[Tasks and exercises]
(a) Name every person in the Notting Hill Carnival article, each with the title or role the article gives them.
(b) Transcribe the passage of the Notting Hill Carnival article starting with "Hundreds of thousands" and going on through "into the air.".
--- Supplied text ---
London rocks to reggae beat at 2010 Caribbean carnival

Hundreds of thousands of revelers partied at London’s Notting Hill Carnival on Monday, soaking up the Caribbean spirit at Europe’s biggest street party. Dancers dressed up in feathers and bikinis paraded through west London as elaborate floats filed past. Revelers milled between the sound systems and stalls, dancing, drinking and tucking into jerk chicken as the smells of open-cooked Caribbean food floated into the air.

The festival was originally launched in 1959 by post-World War II immigrants from what were then Britain’s Caribbean colonies, as a community act of defiance following ugly race riots the year before. It was held in various parts of London before settling permanently in Notting Hill in 1964. “At the core of it, it’s still a Caribbean carnival. But obviously it’s been in London 40 years so it’s changed and there are lots of other influences,” carnival director Chris Bootham told AFP. “There’s a Brazilian influence, a London influence — many influences which are part of the melting pot we have here in London.”

An estimated 400,000 people turned up on the carnival’s first day Sunday, traditionally the quieter day before Monday’s finale. London Mayor Boris Johnson said the city was “filled with visitors from across the world eager to have some fun at the ultimate free street party. Our legendary Notting Hill Carnival highlights the richness of Caribbean culture and is the perfect summer celebration,” he said. “I feel a particular affinity to the pulsating steel pans and colorful floats as simply nothing rivals the spirit and energy of carnival. The event showcases the immense contribution that Caribbean Londoners have made and continue to make to life in the capital.”

The festival has had a reputation for violence in the past and is met with a large policing operation. An estimated 5,000 officers were on the Notting Hill streets. Search points operated at all entrances to the event to prevent weapons being carried into the district, while specialist spotters watched out for known criminals. Police said 150 people had been arrested, largely for drugs, public order and drunken behavior offences. “The policing operation has gone smoothly and to plan. People seem to have heeded warnings to come to carnival to have fun, but not to cause trouble,” Chief Inspector Jo Edwards said. “We can all enjoy this great cultural spectacle without it being marred by serious incidents.”

London Ambulance Service said they had dealt with more than 260 casualties on Sunday, with more than 50 people taken to hospital.
--- Data records ---
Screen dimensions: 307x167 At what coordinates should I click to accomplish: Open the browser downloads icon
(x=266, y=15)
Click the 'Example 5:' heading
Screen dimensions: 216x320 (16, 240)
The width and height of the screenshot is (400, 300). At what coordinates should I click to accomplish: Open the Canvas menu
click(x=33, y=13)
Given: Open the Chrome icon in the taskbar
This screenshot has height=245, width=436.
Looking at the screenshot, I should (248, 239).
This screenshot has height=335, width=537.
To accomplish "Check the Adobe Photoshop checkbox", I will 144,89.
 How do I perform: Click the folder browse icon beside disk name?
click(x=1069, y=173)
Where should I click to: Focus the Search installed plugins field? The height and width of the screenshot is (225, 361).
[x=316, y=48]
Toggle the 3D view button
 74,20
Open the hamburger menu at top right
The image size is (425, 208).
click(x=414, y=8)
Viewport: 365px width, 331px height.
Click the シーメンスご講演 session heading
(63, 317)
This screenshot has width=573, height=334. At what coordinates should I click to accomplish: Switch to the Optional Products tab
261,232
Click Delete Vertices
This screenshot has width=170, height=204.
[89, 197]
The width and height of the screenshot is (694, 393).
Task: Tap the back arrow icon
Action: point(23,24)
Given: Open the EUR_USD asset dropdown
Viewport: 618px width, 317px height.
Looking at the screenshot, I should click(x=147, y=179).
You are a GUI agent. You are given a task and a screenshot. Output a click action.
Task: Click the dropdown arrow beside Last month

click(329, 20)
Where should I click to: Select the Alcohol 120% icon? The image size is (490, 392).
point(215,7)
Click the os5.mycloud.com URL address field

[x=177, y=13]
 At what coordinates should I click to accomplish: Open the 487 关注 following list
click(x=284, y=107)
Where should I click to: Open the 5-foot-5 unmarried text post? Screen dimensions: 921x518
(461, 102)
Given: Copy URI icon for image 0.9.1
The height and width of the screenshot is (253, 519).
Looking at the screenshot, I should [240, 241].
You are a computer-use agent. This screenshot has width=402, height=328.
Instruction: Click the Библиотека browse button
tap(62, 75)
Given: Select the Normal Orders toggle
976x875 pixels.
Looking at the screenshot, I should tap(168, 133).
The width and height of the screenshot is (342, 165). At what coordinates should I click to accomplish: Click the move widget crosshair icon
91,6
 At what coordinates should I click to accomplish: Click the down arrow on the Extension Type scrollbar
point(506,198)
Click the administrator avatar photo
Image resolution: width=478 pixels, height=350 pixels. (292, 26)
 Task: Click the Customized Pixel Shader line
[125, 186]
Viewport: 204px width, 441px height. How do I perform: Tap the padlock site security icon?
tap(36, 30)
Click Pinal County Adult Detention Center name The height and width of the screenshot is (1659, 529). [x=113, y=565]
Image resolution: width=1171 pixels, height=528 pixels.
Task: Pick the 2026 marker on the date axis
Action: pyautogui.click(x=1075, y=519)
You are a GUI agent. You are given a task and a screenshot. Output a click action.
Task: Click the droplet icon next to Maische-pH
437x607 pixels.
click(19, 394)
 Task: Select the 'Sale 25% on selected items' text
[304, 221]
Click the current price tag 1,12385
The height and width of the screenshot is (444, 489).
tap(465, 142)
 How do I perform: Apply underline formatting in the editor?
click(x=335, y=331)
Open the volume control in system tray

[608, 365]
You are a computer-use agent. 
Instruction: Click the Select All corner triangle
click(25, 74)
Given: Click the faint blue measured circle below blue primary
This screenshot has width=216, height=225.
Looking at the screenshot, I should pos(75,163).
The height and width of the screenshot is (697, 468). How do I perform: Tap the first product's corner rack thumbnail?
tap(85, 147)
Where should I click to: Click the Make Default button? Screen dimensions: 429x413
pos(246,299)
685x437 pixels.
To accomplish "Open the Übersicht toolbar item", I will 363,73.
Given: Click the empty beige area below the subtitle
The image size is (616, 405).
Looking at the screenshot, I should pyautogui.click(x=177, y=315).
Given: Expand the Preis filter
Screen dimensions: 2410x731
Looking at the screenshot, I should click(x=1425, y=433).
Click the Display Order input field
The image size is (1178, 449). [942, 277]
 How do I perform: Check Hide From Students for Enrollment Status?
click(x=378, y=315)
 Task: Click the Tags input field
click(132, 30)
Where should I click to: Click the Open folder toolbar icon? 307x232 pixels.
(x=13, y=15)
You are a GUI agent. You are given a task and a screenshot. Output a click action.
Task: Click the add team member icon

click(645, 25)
---
[Solutions to each task]
(a)
- Chris Bootham: carnival director
- Boris Johnson: London Mayor
- Jo Edwards: Chief Inspector

(b)
Hundreds of thousands of revelers partied at London’s Notting Hill Carnival on Monday, soaking up the Caribbean spirit at Europe’s biggest street party. Dancers dressed up in feathers and bikinis paraded through west London as elaborate floats filed past. Revelers milled between the sound systems and stalls, dancing, drinking and tucking into jerk chicken as the smells of open-cooked Caribbean food floated into the air.